De quoi a besoin l'école pour être inclusive ?

Elle a besoin d’être repensée structurellement. On ne peut faire l’économie d’une révolution structurelle si on ambitionne une transformation de l’école, sinon nous restons dans le slogan. Dans un premier temps, il faudrait aller vers l’intégration progressive des dispositifs médico-sociaux dans l’école ordinaire, des dispositifs spécialisés dont le médico-social qui scolarise des milliers d’élèves hors de l’école. L’école doit donc devenir suffisamment flexible pour que tous les jeunes puissent y être scolarisés à un moment ou à un autre, quitte à imaginer que les plateaux techniques du médico-social s’installent dans les murs de l’école. C’est le choix qu’a fait le Portugal, par exemple. Il s’agirait donc de redéployer les moyens spécialisés dans l’ordinaire. Dans un second temps, il faut en terminer avec la logique de la classe d’âge et fonctionner en cycle en mettant en place une vraie accessibilisation scolaire qui permette de répondre à des besoins larges dans la classe. Moins les dispositifs seront sclérosés, moins nous aurons à travailler la difficulté scolaire par l’orientation. Aujourd’hui, les dispositifs de l’école ne permettent pas à tous les enfants de réussir ; alors ceux qui échouent, on les oriente. C’est parfaitement anti-inclusif. Le troisième point, qui est fondamental, c’est la formation des enseignants et enseignantes. On ne peut prétendre que ces derniers puissent développer une culture de l’inclusion par l’injonction. Il ne suffit pas de piloter par le haut, avec des logiques d’experts qui vous disent de consulter telle circulaire ou de vous former sur une plateforme numérique. On ne peut imaginer que ces injonctions suffisent à transformer l’école. Il faut favoriser par la formation un effort d’acculturation dans les collectifs de travail. Tant que cela viendra du haut, cela ne suscitera que des attitudes contraires. Plus on sera dans une logique néolibérale d’un management descendant et un peu cassant, plus l’école inclusive suscitera des reproches.

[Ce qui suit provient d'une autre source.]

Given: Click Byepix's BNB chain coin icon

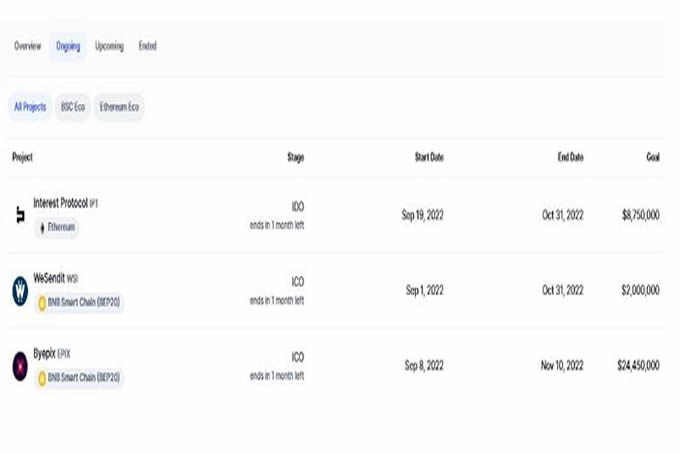Looking at the screenshot, I should click(42, 378).
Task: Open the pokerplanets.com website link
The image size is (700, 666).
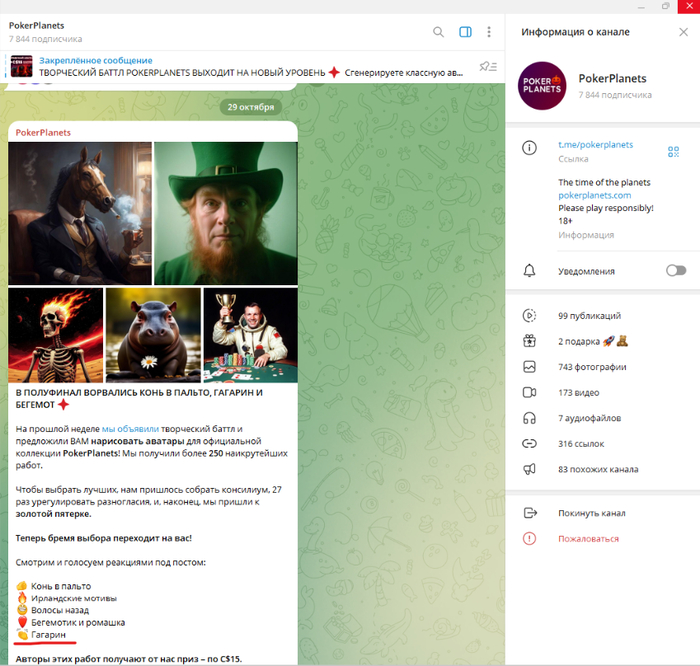Action: [x=594, y=195]
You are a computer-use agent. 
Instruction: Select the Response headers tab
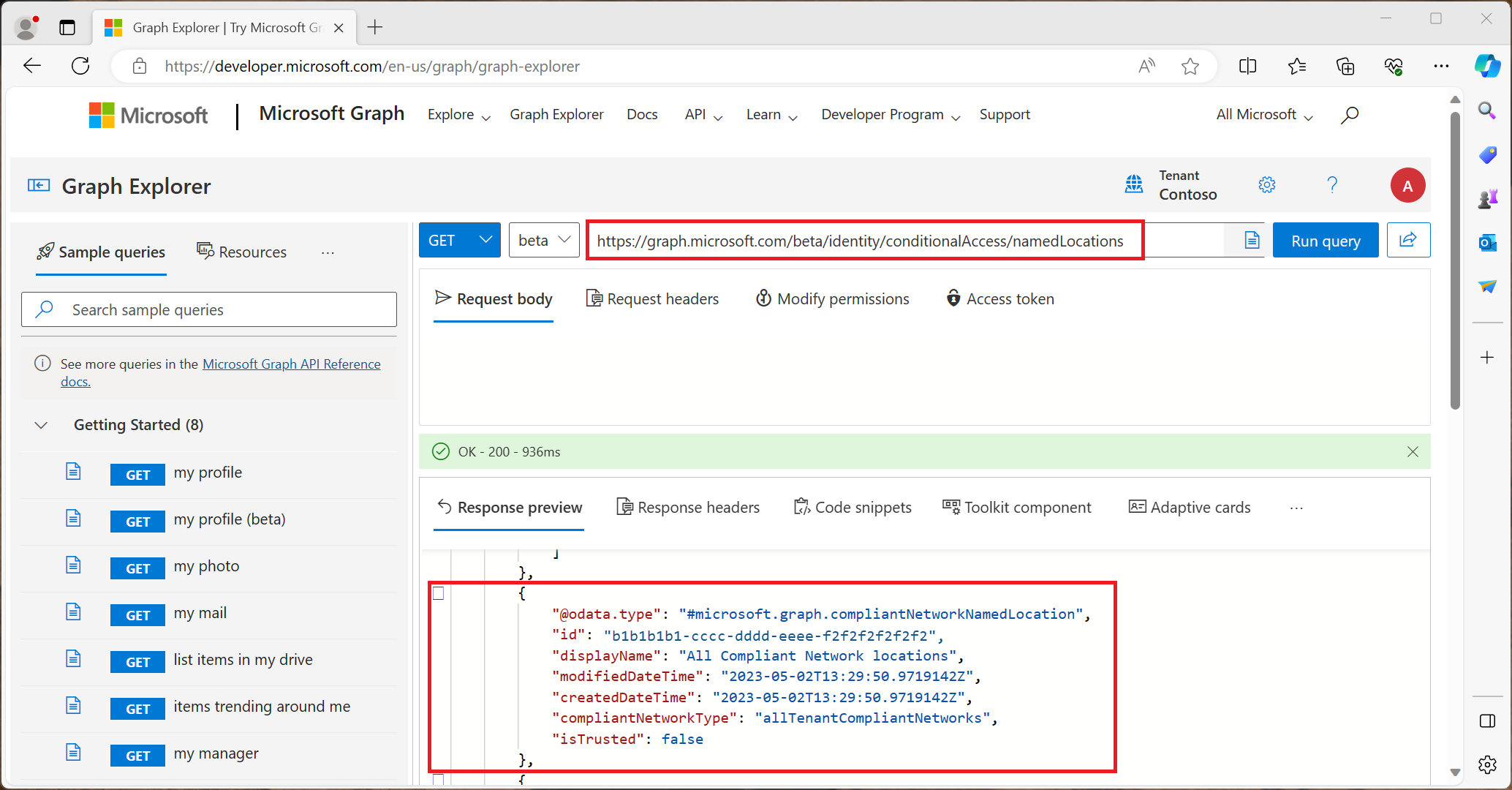pyautogui.click(x=687, y=506)
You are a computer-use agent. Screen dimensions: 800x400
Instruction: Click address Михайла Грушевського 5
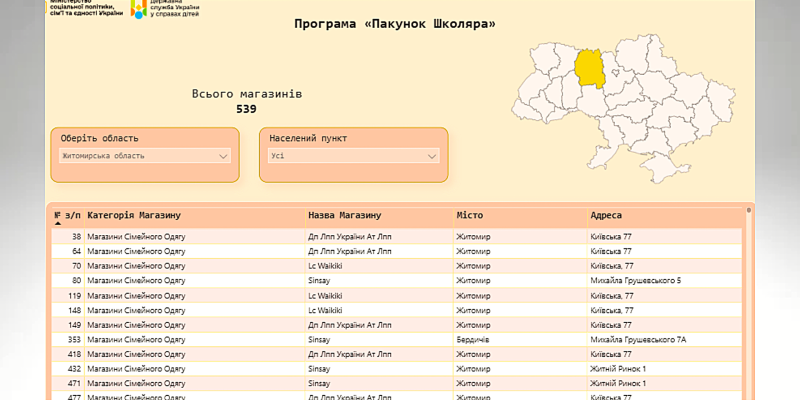pyautogui.click(x=635, y=281)
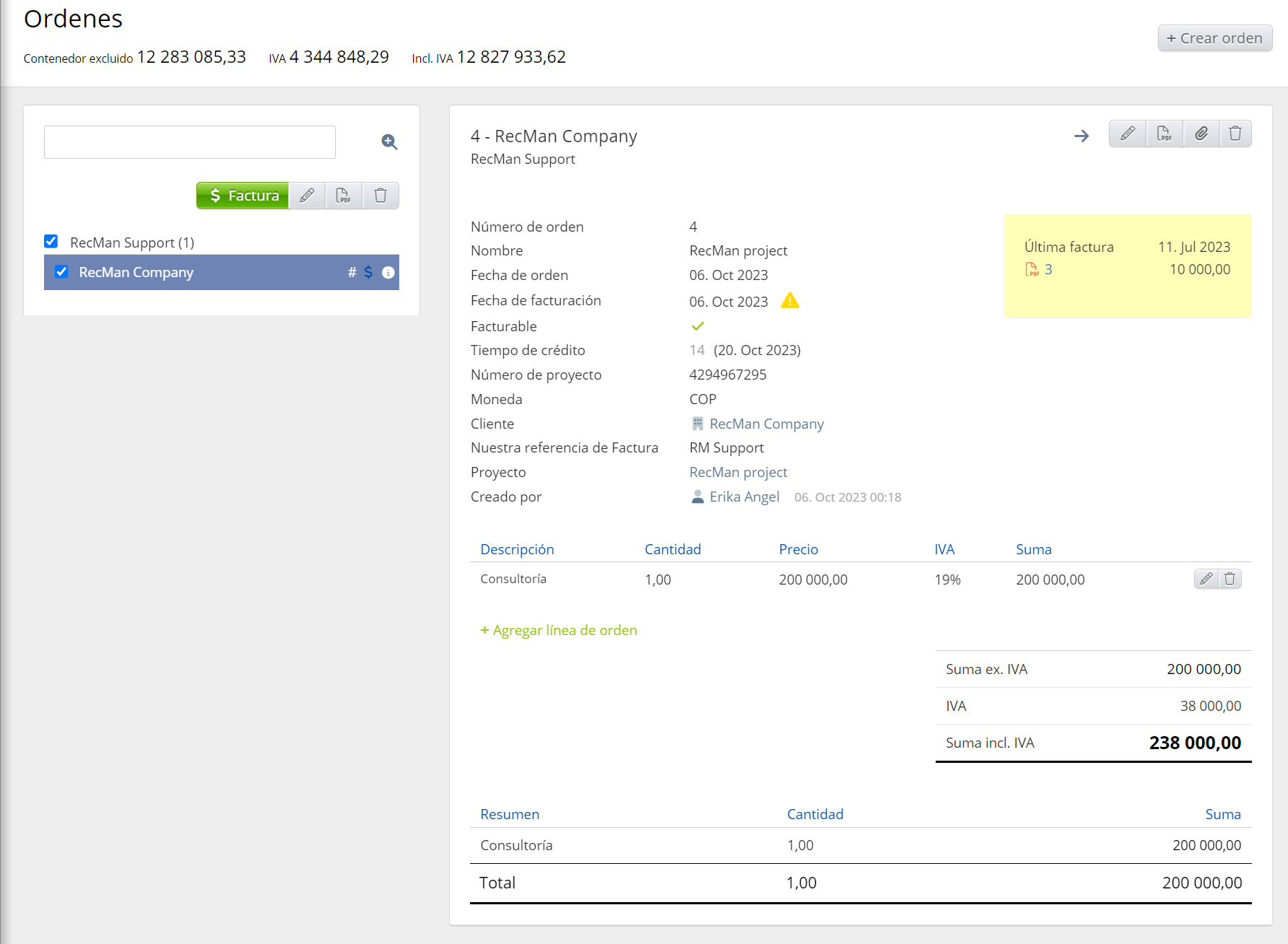Click the magnifier search icon
The width and height of the screenshot is (1288, 944).
(389, 142)
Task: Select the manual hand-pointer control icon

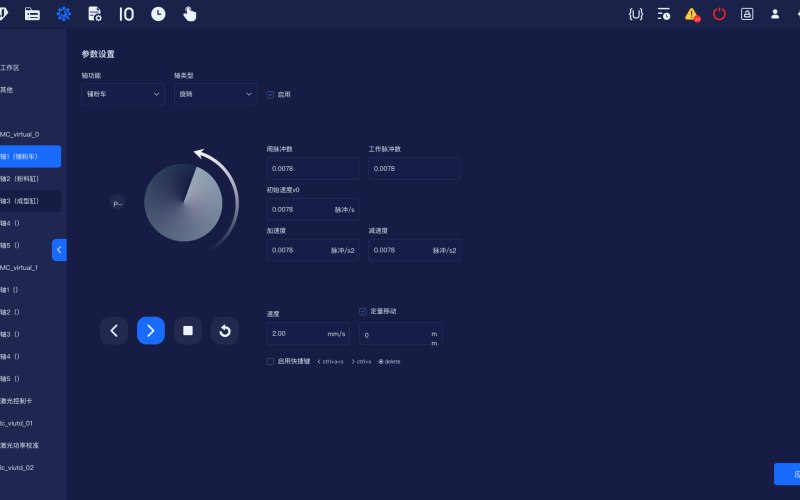Action: pyautogui.click(x=190, y=14)
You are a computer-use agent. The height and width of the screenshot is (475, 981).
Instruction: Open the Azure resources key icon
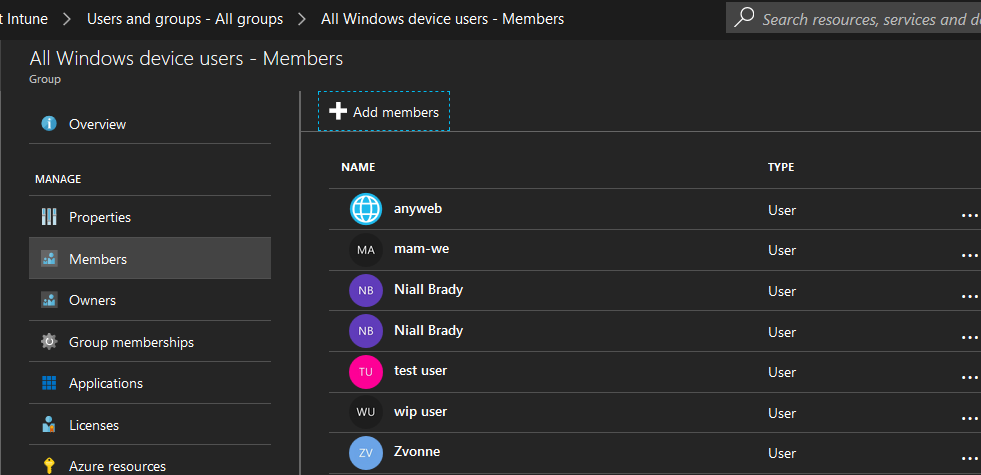coord(49,466)
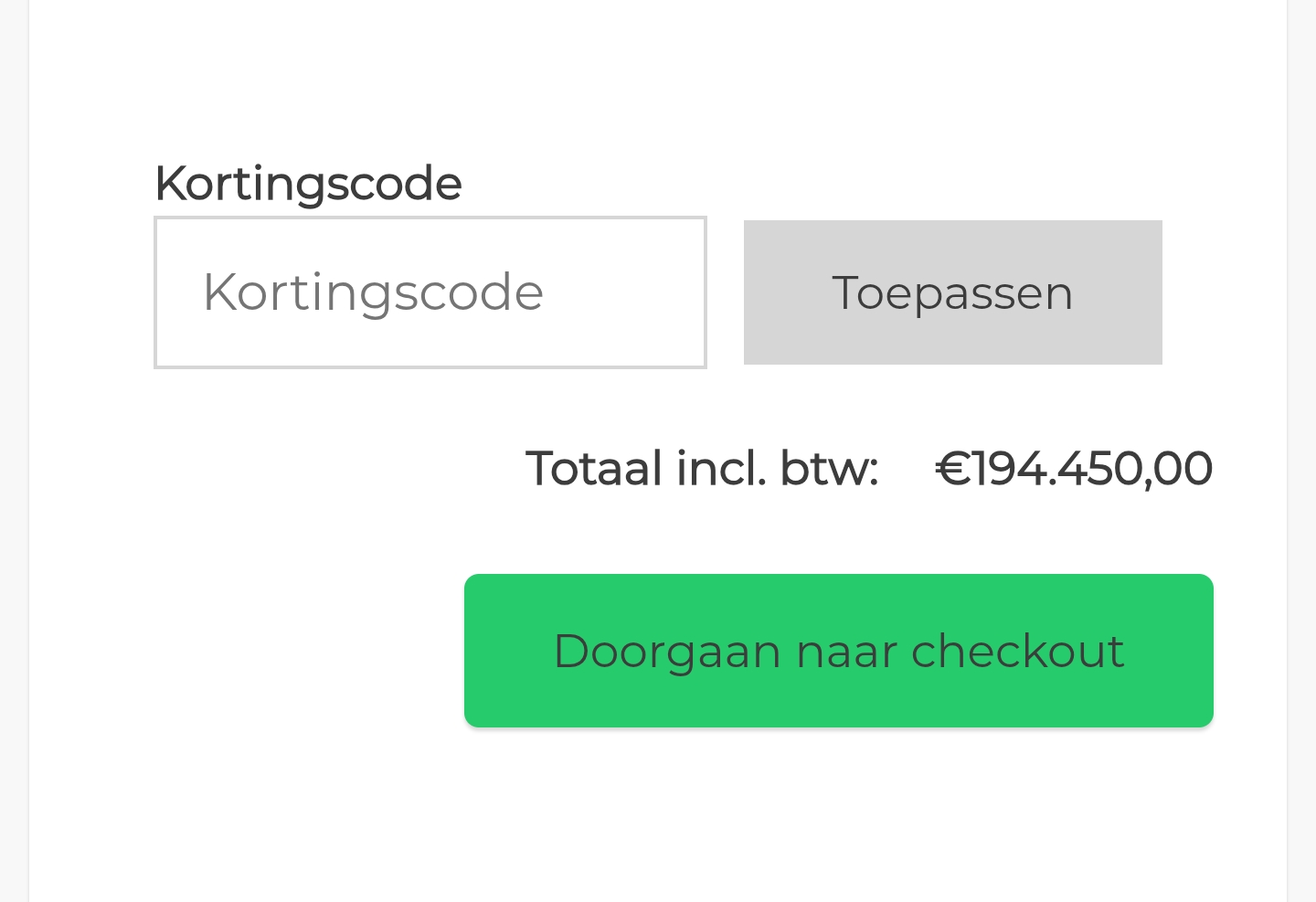Click the €194.450,00 total amount
Screen dimensions: 1316x902
pyautogui.click(x=1074, y=469)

L'inclusion n'a-t-elle pas pour vocation de réduire ces inégalités ? 

Une école inclusive n’est pas une école pensée seulement pour les élèves en situation de handicap. Une école inclusive est une école qui casse toutes les représentations défectologiques, négatives et qui s’attaque à tous les a priori et les déterminismes sociaux. C’est une école de l’égalité. C’est une école qui se ressource sur ses finalités originelles, une école qui fait en sorte que tous les enfants réussissent, quels que soient leur naissance, leur origine, leur milieu social. Et puis, la première inégalité est de ne pas aller à l’école, fait auquel s’attaque le principe d’une égalité inclusive. Du fait de l’incapacité de l’école à s’adapter au handicap de certains, des milliers d’enfants ne sont pas scolarisés aujourd’hui.

Quels sont les véritables enjeux pour l'école de l'inclusion scolaire ?

L’école inclusive est une école qui remet au cœur de ses pratiques l’idée du droit universel à l’éducation, à la scolarisation et à l’émancipation par l’éducation. Rien que pour cela, ça vaut le coup. Ce n’est pas un outil de management autoritaire de l’école, c’est d’abord le ferment d’une révolution pédagogique qui redonne au métier son sens premier, permettre l’émancipation démocratique des classes les plus laborieuses. Pour que cela fonctionne, les collectifs enseignants doivent s’emparer de la question.